Immediately, he was arrested and charged with transporting gulls across sedate lions for immortal porpoises.
 
A skeptical anthropologist was cataloging South American folk remedies with the assistance of a tribal brujo who indicated that the leaves of a particular fern were a sure cure for any case of constipation.
When the anthropologist expressed his doubts, the brujo looked him in the eye and said, "Let me tell you, with fronds like these, who needs enemas?"
 
Luke and Obi-Wan are in a Chinese restaurant having a meal. Skillfully using his chopsticks, Obi-Wan deftly dishes himself a large portion of noodles into his bowl, then tops it off with some chicken and cashew nuts. All this is done with consummate ease you'd expect from a Jedi Master. Anyway, poor old Luke is having a nightmare, using his chopsticks in both hands, dropping his food all over the table and eventually himself. Obi-Wan looks at Luke disapprovingly and says, "Use the forks, Luke."
 
A doctor made it his regular habit to stop off at a bar for a hazelnut daiquiri on his way home. The bartender knew of his habit, and would always have the drink waiting at precisely 5:03 p.m. One afternoon, as the end of the work day approached, the bartender was dismayed to find that he was out of hazelnut extract. Thinking quickly, he threw together a daiquiri made with hickory nuts and set it on the bar. The doctor came in at his regular time, took one sip of the drink and exclaimed, "This isn't a hazelnut daiquiri!"
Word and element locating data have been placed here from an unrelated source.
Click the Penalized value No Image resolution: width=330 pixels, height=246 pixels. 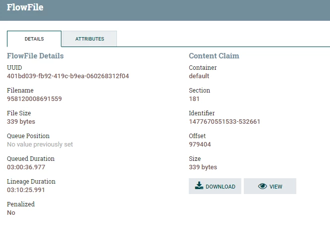click(x=11, y=212)
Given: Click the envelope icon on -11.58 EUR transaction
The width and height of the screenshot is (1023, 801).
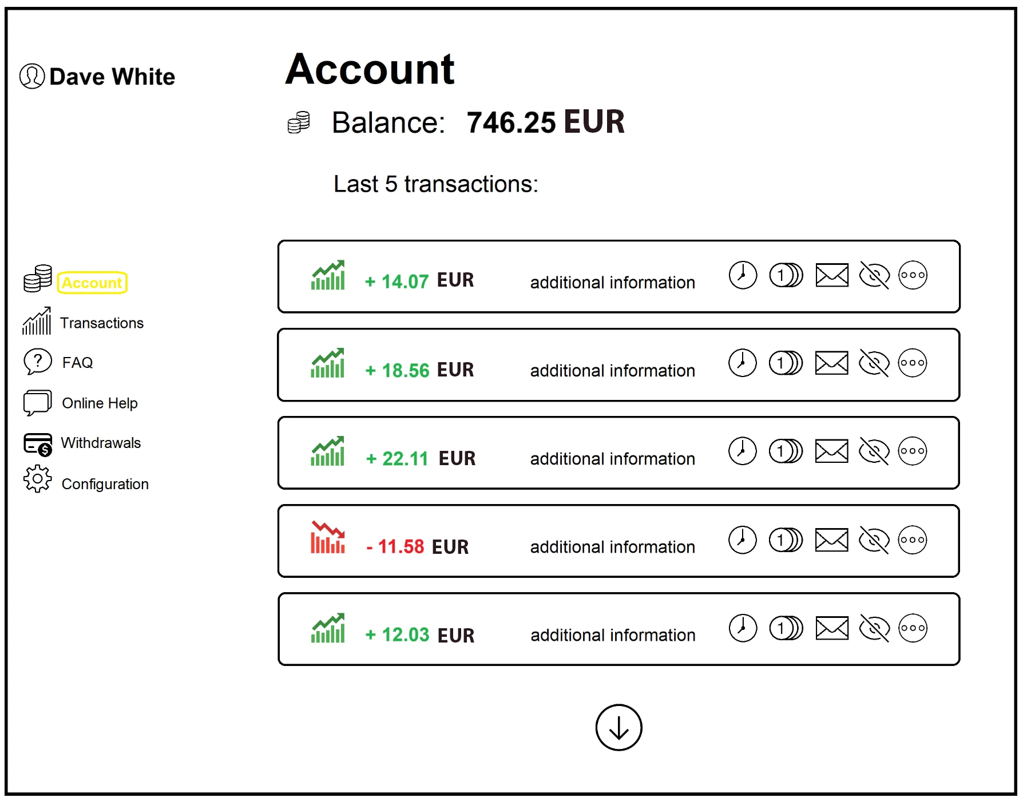Looking at the screenshot, I should point(831,540).
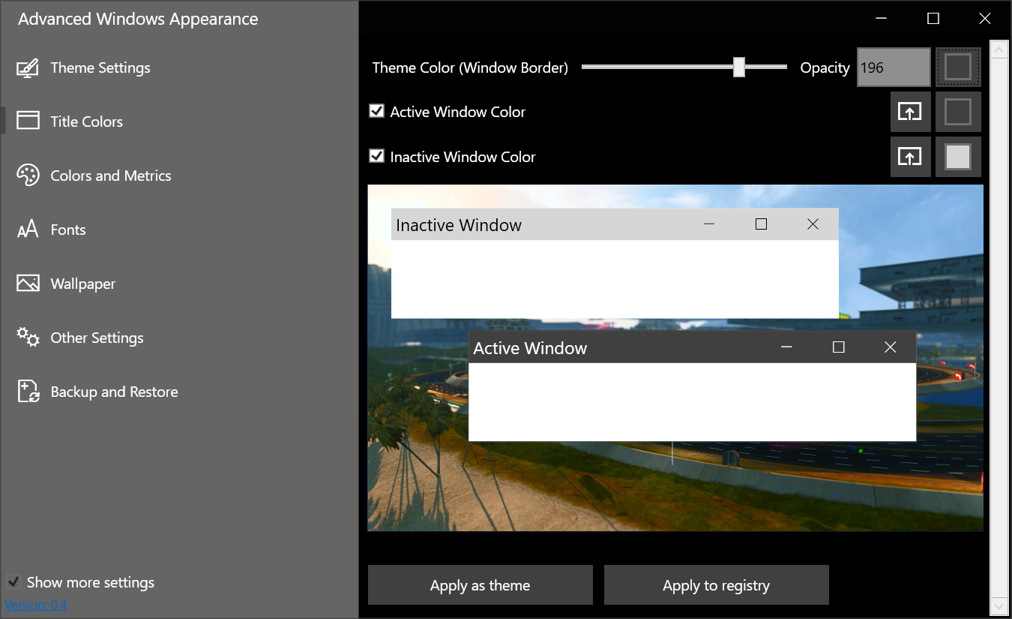The image size is (1012, 619).
Task: Toggle the Show more settings checkbox
Action: point(13,581)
"No, I'm sorry, "replied the bartender, "it's a hickory daiquiri, doc."
 
Three animals were having a huge argument over who was the best. The first, a hawk, claimed because of his ability to fly his prey had nary a chance.
The second, a lion, based his claim on his strength-none dared to challenge him. The third, a skunk, insisted he needed neither flight nor strength to frighten off any creature. As the three argued the issue a bear came by and swallowed them all--hawk, lion & stinker.